Dorchester Center, MA 02124
Physical Address
304 North Cardinal St.
Dorchester Center, MA 02124
OpenAI It allows some users to try out the new ChatGPT feature it uses artificial intelligence To operate your web browser to book flights, buy groceries, search for deals, and do many other online tasks.
The new tool, called Operator, is an AI agent: it relies on an AI model trained on both text and images to interpret commands and learn how to use a web browser to execute them. OpenAI claims to have the ability to automate many everyday and workday tasks.
The OpenAI launcher follows competing versions of both Google And anthropic, which has already been mentioned Those that have been proven Able to use the web. Artificial intelligence agents are It is widely viewed as the next evolutionary stage As for artificial intelligence following chatbots, many companies have already jumped on the hype train by promoting them. In most cases, the capabilities of these programs are very limited and simply use a language model to automate things that would normally be done using regular programs.
“AI is evolving from this tool that can answer your questions to a tool that is also able to take action in the world, executing complex, multi-step workflows,” says Peter Wellender, VP of Product at OpenAI. “We’ll see a huge impact on people’s productivity, but also on the quality of work people are able to get done.”
OpenAI acknowledges that giving ChatGPT access to a web browser introduces new risks, and says the operator may sometimes misbehave. It says it has implemented several new safeguards and plans to gradually expand the operator’s capabilities.

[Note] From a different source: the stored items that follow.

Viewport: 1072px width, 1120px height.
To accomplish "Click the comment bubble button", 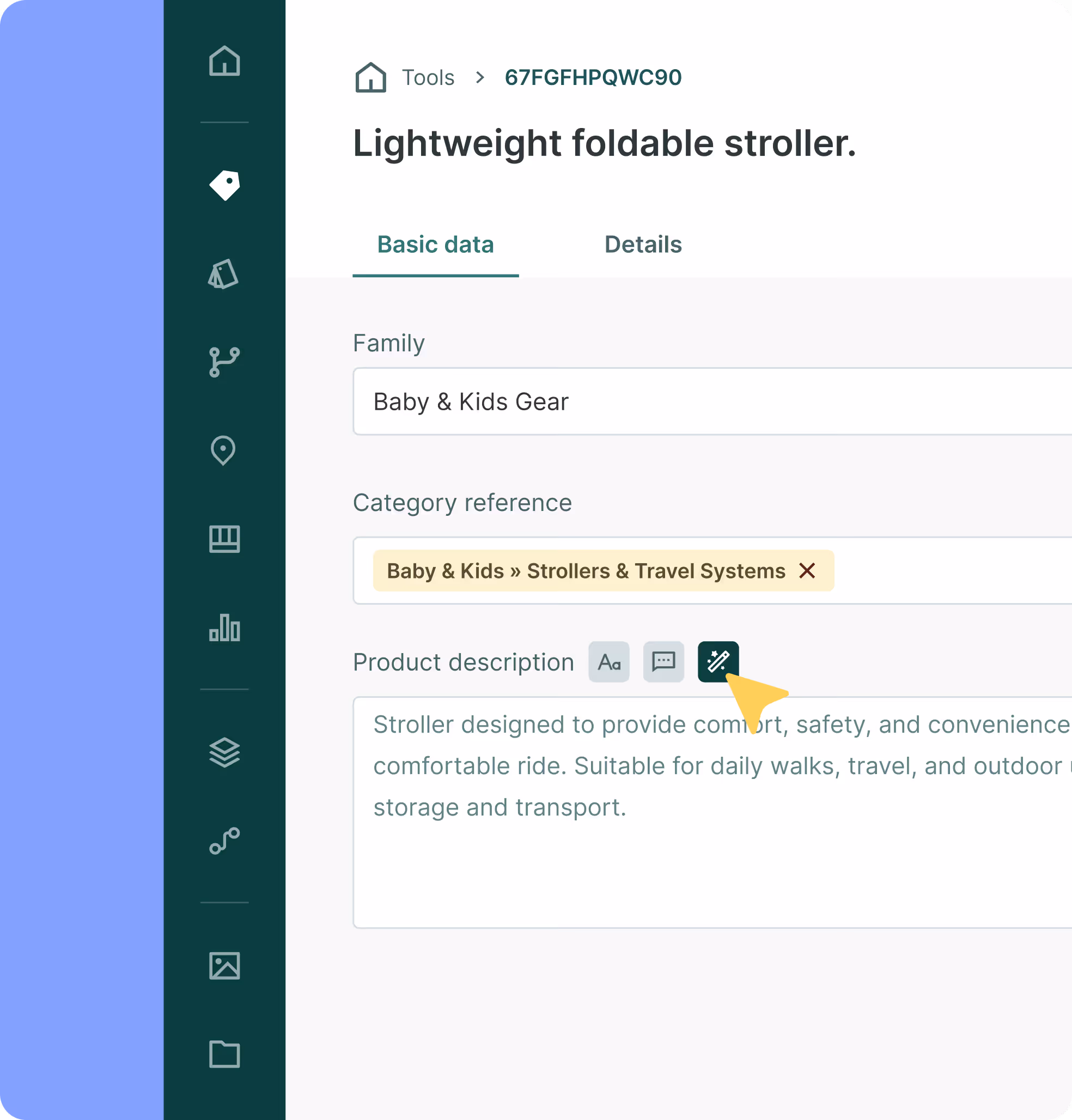I will [x=663, y=662].
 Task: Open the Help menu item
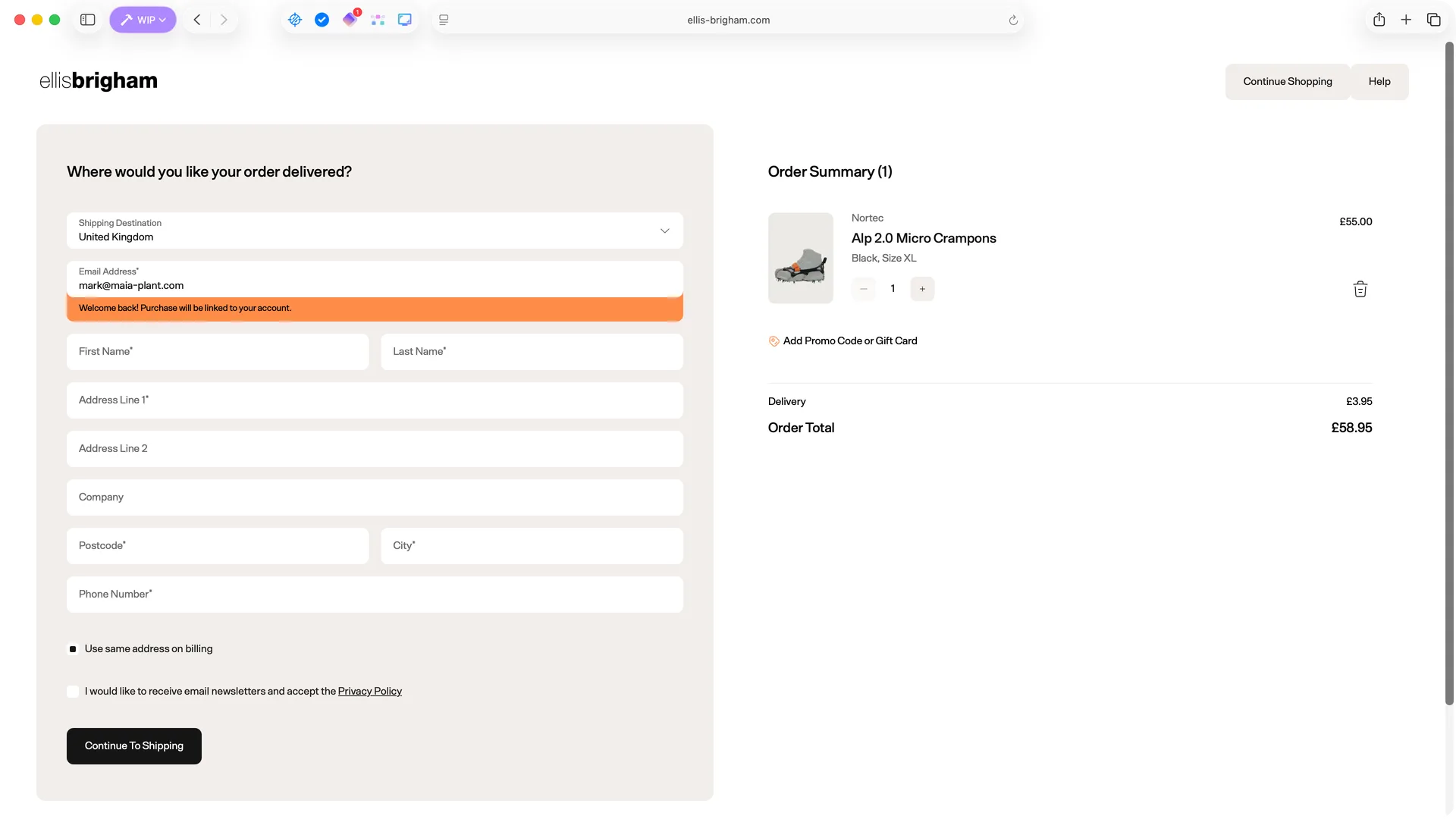pyautogui.click(x=1379, y=82)
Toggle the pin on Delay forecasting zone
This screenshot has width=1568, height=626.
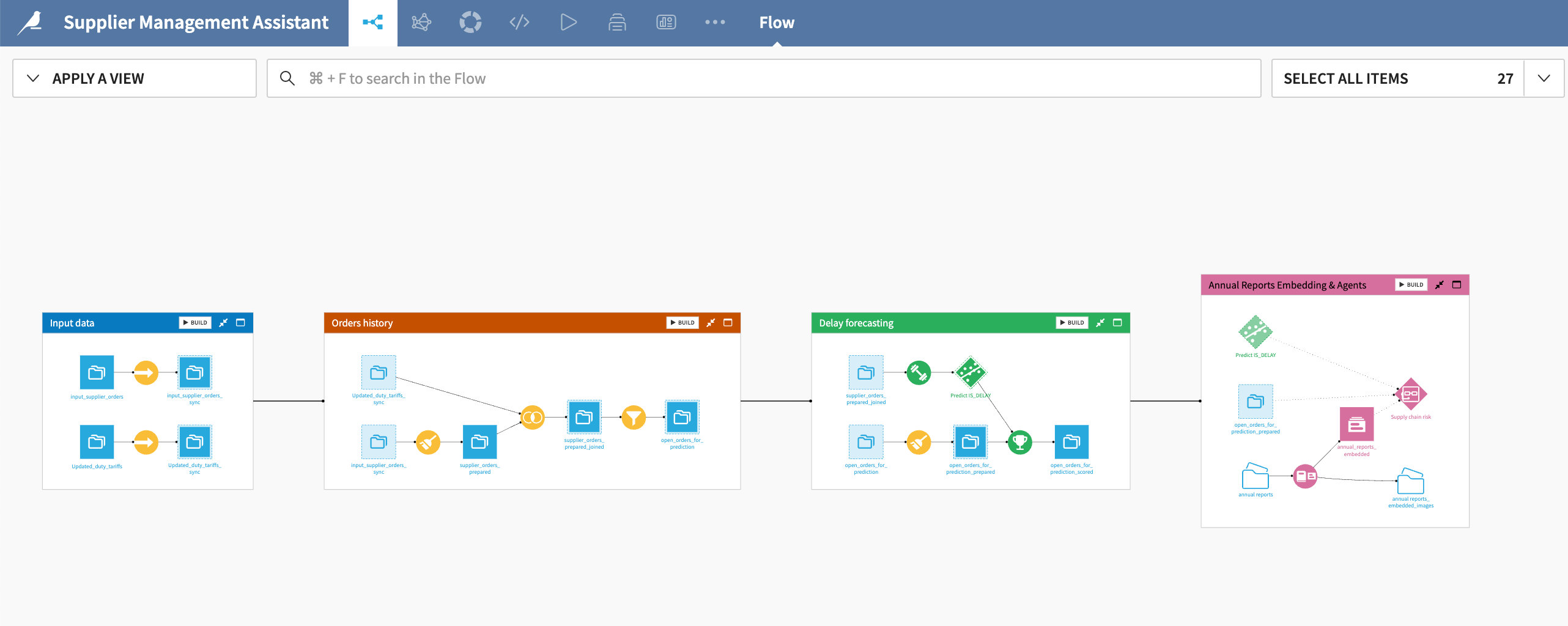pyautogui.click(x=1100, y=322)
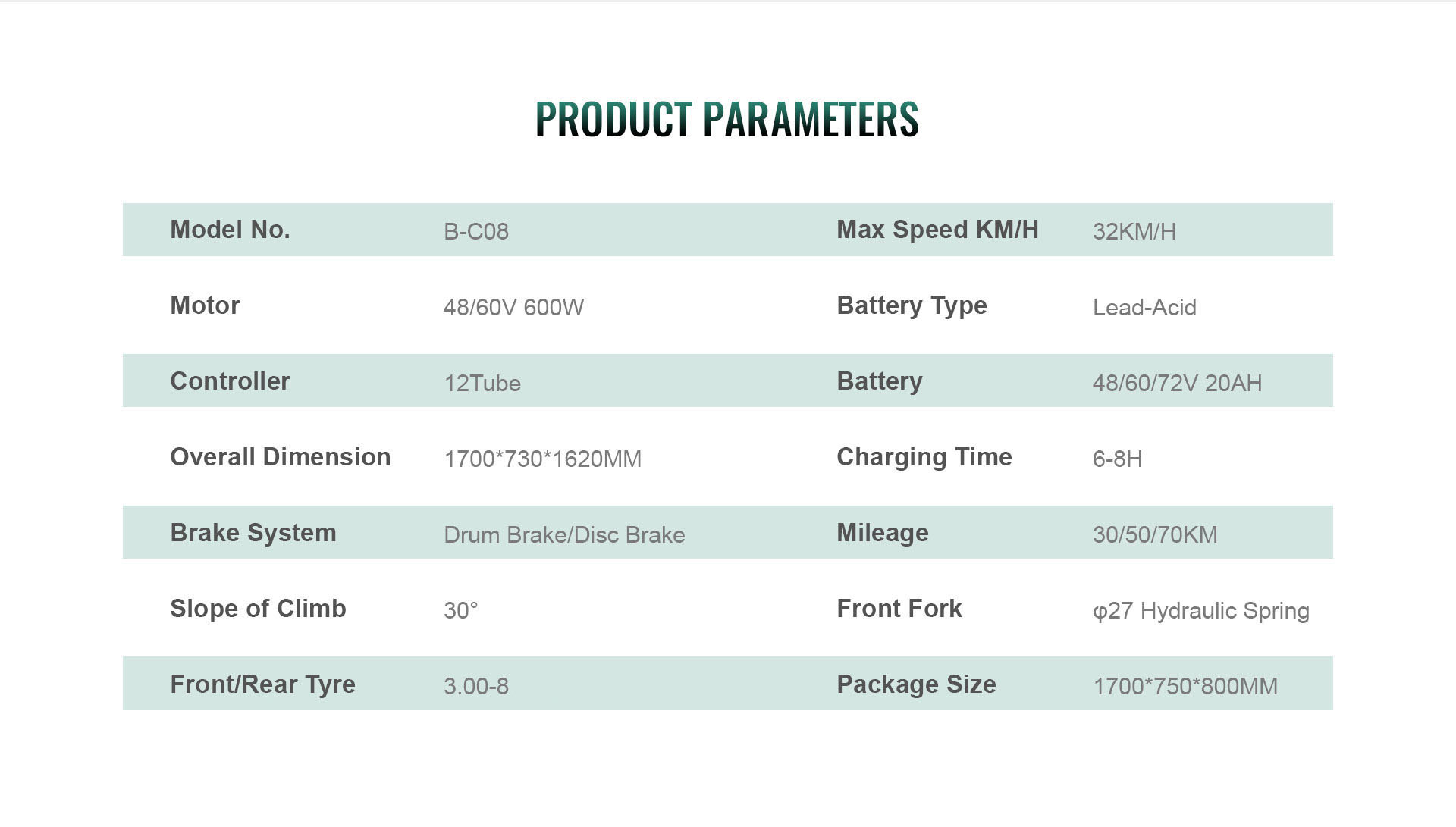Select the φ27 Hydraulic Spring text
This screenshot has height=827, width=1456.
tap(1200, 610)
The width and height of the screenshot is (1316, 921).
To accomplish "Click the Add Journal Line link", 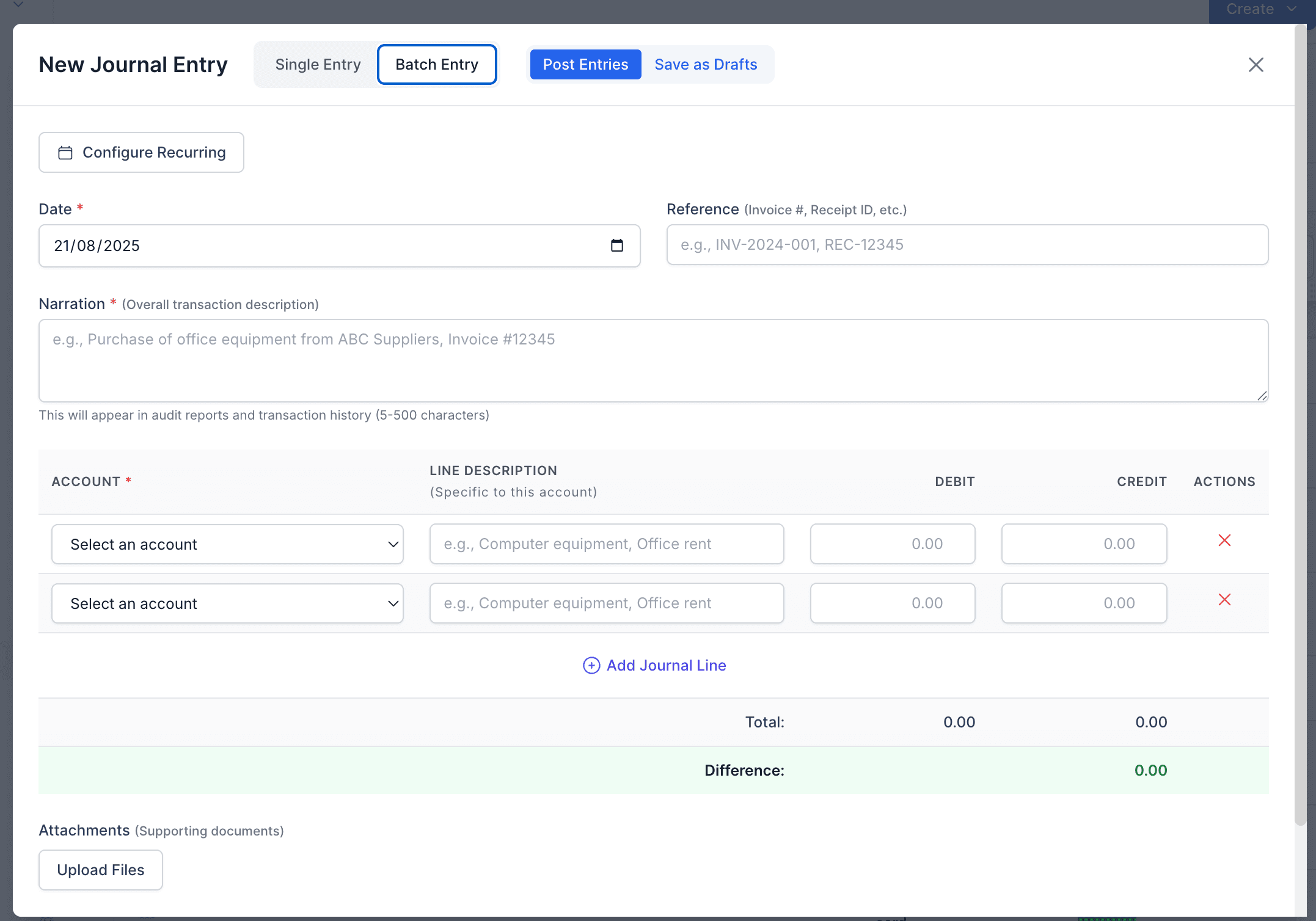I will coord(665,665).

The plan is to learn from how people use the tool, Welinder and Yash Kumar, production and engineering lead for OpenAI’s Computer Usage Agent, say. They acknowledge that the tool can make unwanted reservations or purchases but have added a lot of work to make sure they ask before doing anything risky. “He will come back to me and seek assurances before taking steps that may be irreversible,” says Kumar.
Today, OpenAI also released a new “System Card” outlining issues that may occur with the launcher. These include the possibility of commands being misunderstood or deviating from what the user requested; be misused by users; Or be targeted by cyber criminals.
“It also poses an incredible amount of safety challenges,” Kumar says. “Because your attack vector area and danger vector area increase dramatically.”
The launcher will initially be available as a “research preview” to ChatGPT users who have a Pro account, which costs $200 per month. The company says it plans to expand access while slowly rolling out the tool because it will inevitably make some mistakes along the way.
In several demos, Operator demonstrated the potential for AI to take a more active role as a web assistant. The tool features a remote web browser and a chat window to communicate with the user.
At WIRED’s request, the operator was asked to book an Amtrak train ride from New Haven to Washington, D.C. I went to the correct site, correctly entered the necessary information to show the schedule, and then asked for further instructions. If a user logs into Amtrak’s website, or to a browser profile that has stored credit card information, the operator will be able to go ahead and book a ticket — although it is designed to ask for permission first.
Kumar asked the client to reserve a table at Beretta restaurant in San Francisco. The program navigated to the OpenTable website, found the right restaurant and looked up availability before asking what to do next. OpenAI says it has partnered with a number of popular sites, including OpenTable, to ensure the launcher runs smoothly on them.
The new tool is based on OpenAI’s GPT-4o AI model, which can recognize the browser, web page, and speech in written text. The tool includes additional training designed to help them understand how to perform tasks online. OpenAI will also make its computer user agent available through its Application Programming Interface (API).